[Provided material]

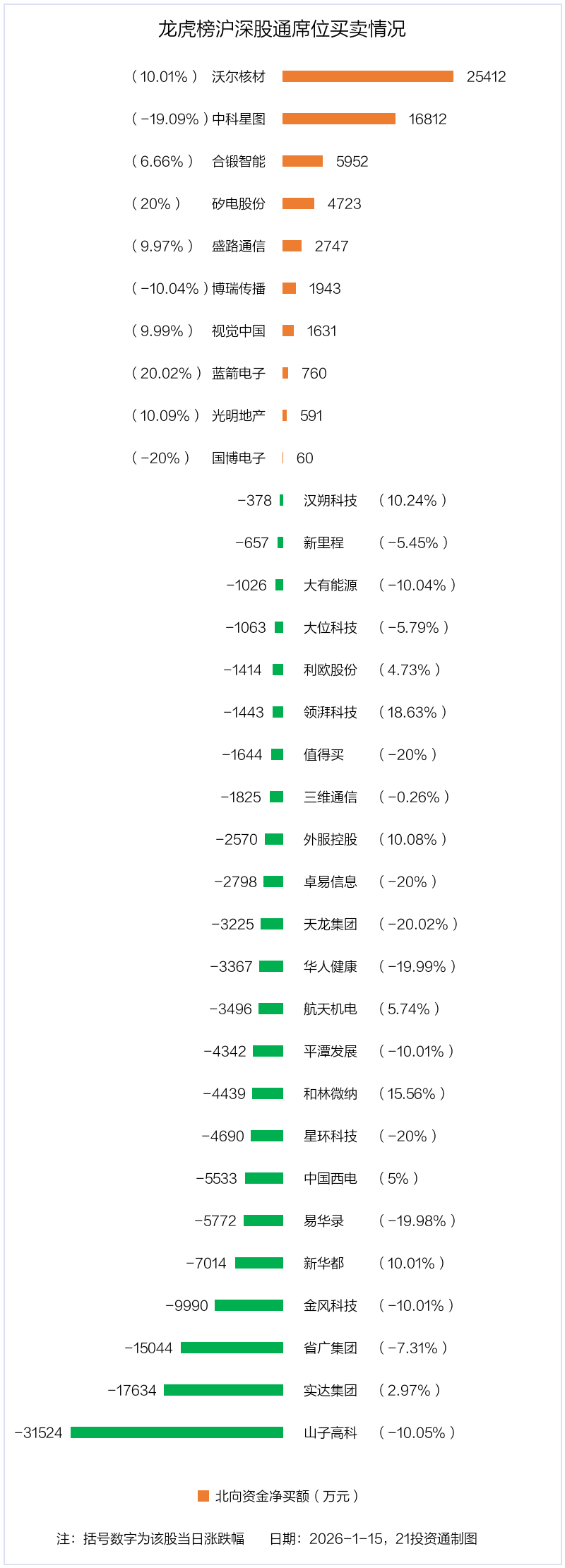Screen dimensions: 565x1568
Task: Click the -31524 data label
Action: [x=39, y=1433]
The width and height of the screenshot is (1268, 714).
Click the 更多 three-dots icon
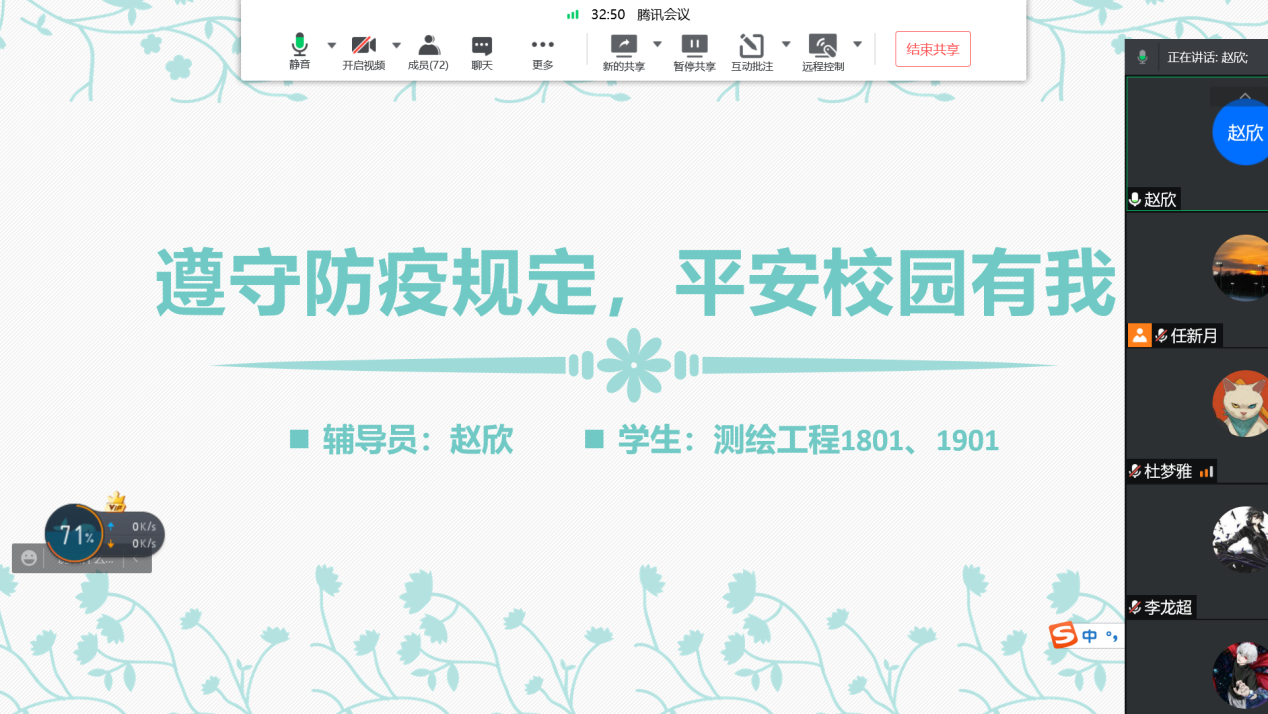point(542,45)
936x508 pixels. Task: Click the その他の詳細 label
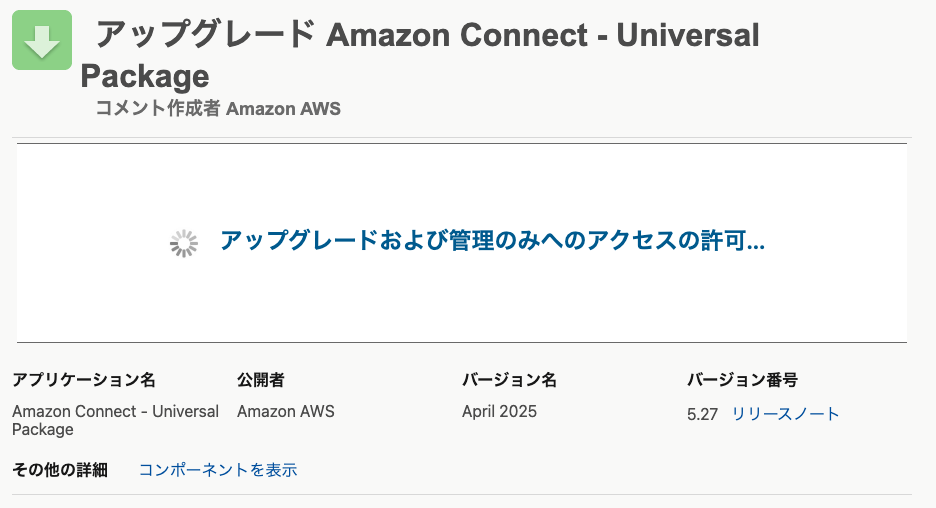(60, 470)
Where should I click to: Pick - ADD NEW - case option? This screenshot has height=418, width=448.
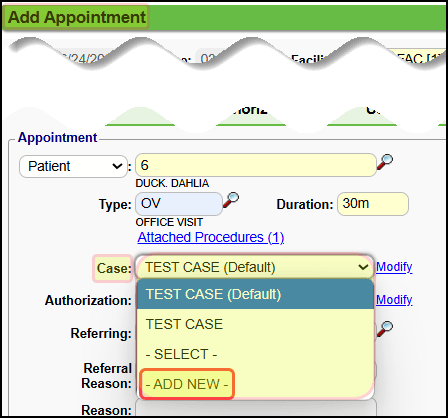[x=187, y=384]
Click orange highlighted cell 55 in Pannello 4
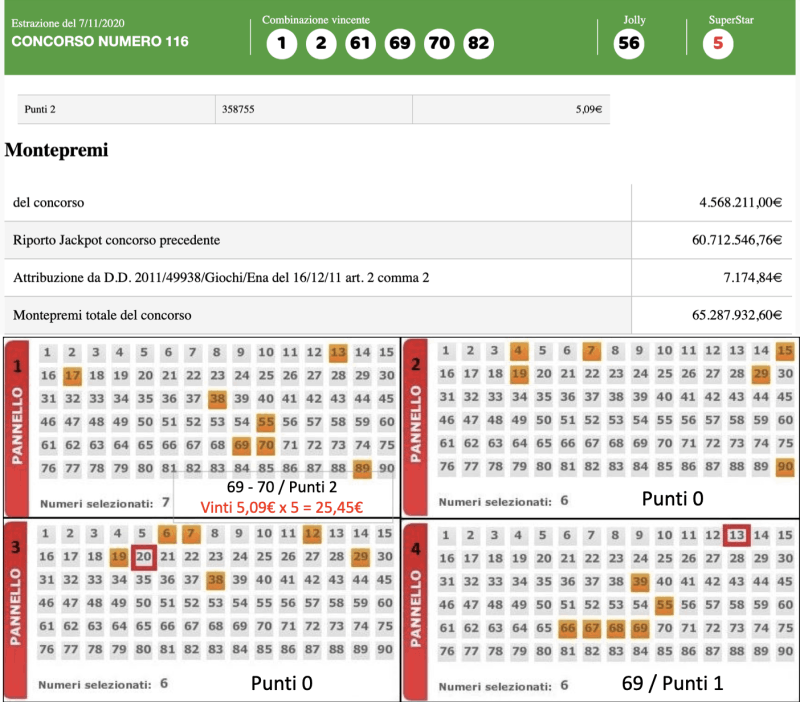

[/Provided material]

Exercise details → Only the lines from the one containing "Where should I" through the final line of the records should be transcribed, exactly and with no pictures.

Exercise output →
Where should I click to: Pick - ADD NEW - case option? This screenshot has height=418, width=448.
[x=187, y=384]
Click orange highlighted cell 55 in Pannello 4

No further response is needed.